▶ Information provided
──────────
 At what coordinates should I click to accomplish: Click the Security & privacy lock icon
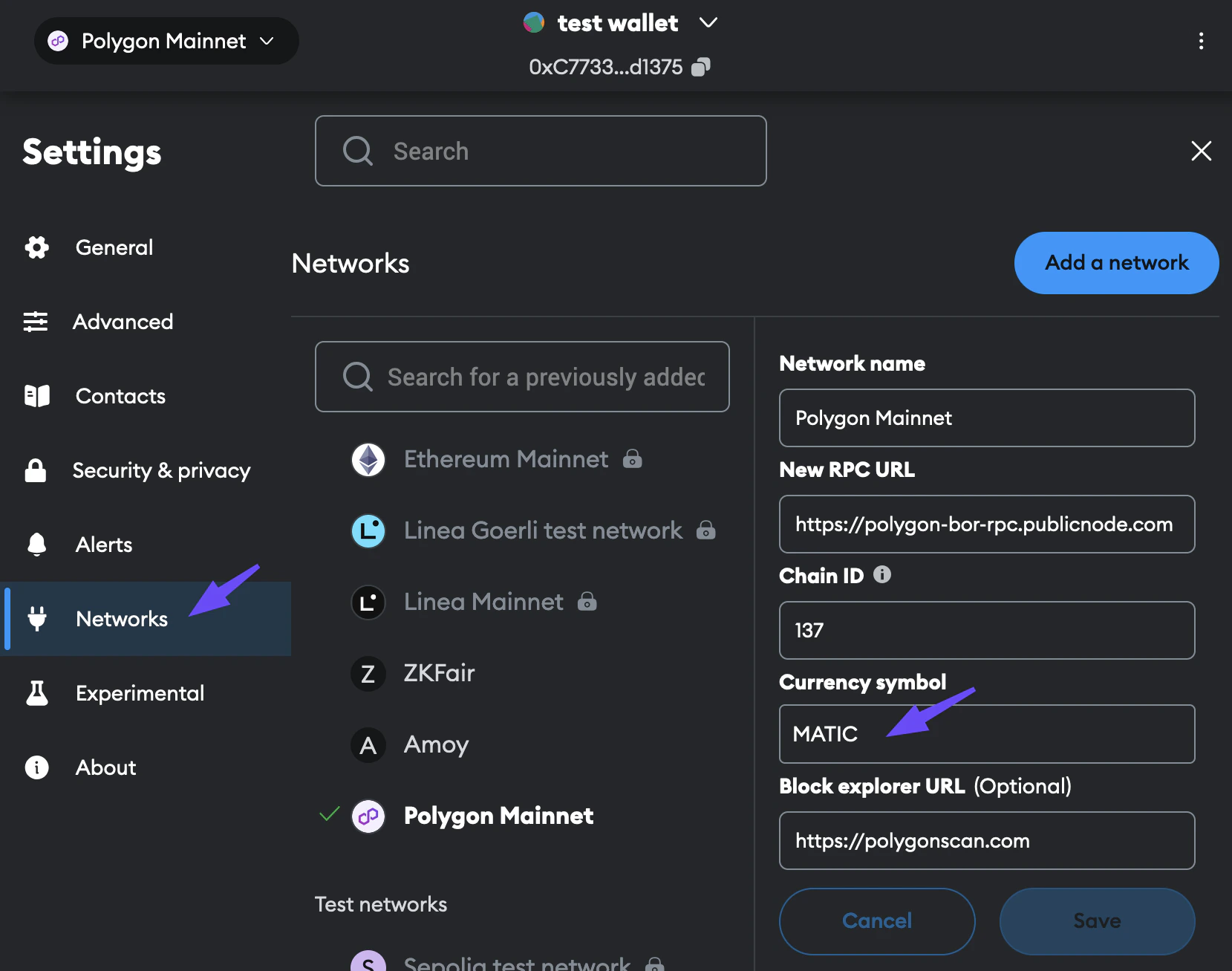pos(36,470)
──────────
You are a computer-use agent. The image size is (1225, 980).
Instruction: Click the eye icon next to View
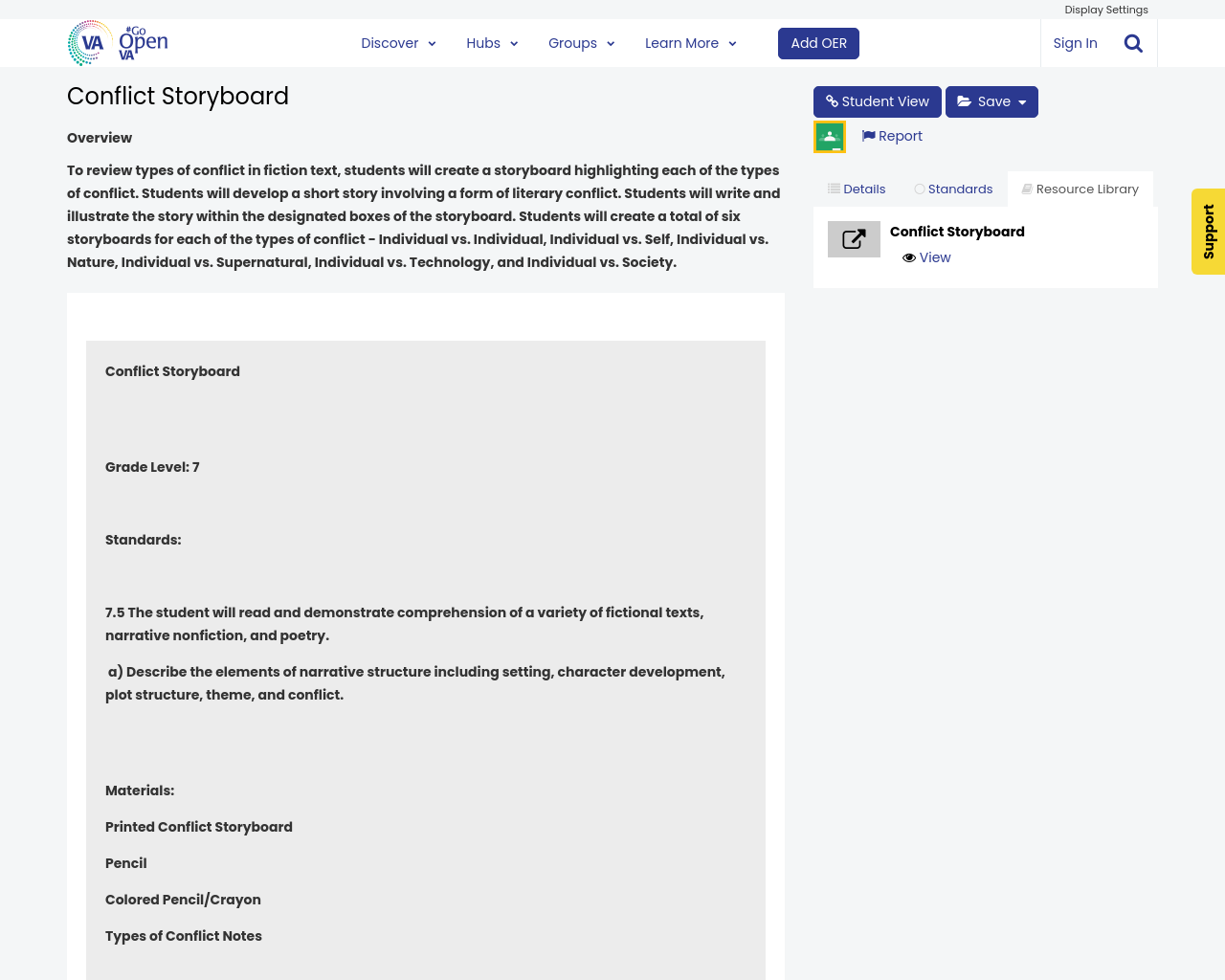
──────────
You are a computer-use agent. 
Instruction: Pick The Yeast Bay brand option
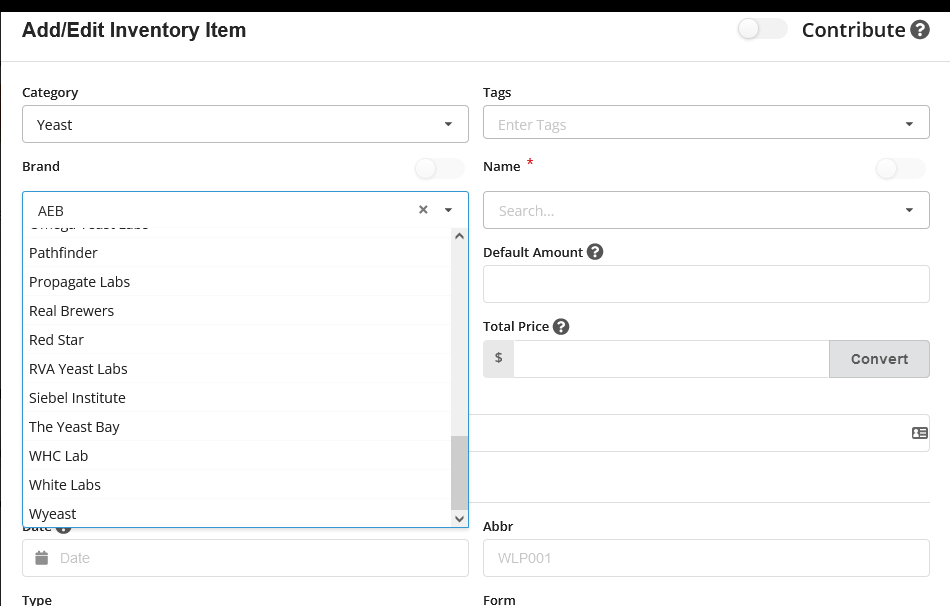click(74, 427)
──────────
▶ What the task requires
The expected output is every line of the records in which the string "computer" appears.

▶ Result for this exercise
You are a computer-use agent. The image size is (1225, 980).
You are a computer-use agent. 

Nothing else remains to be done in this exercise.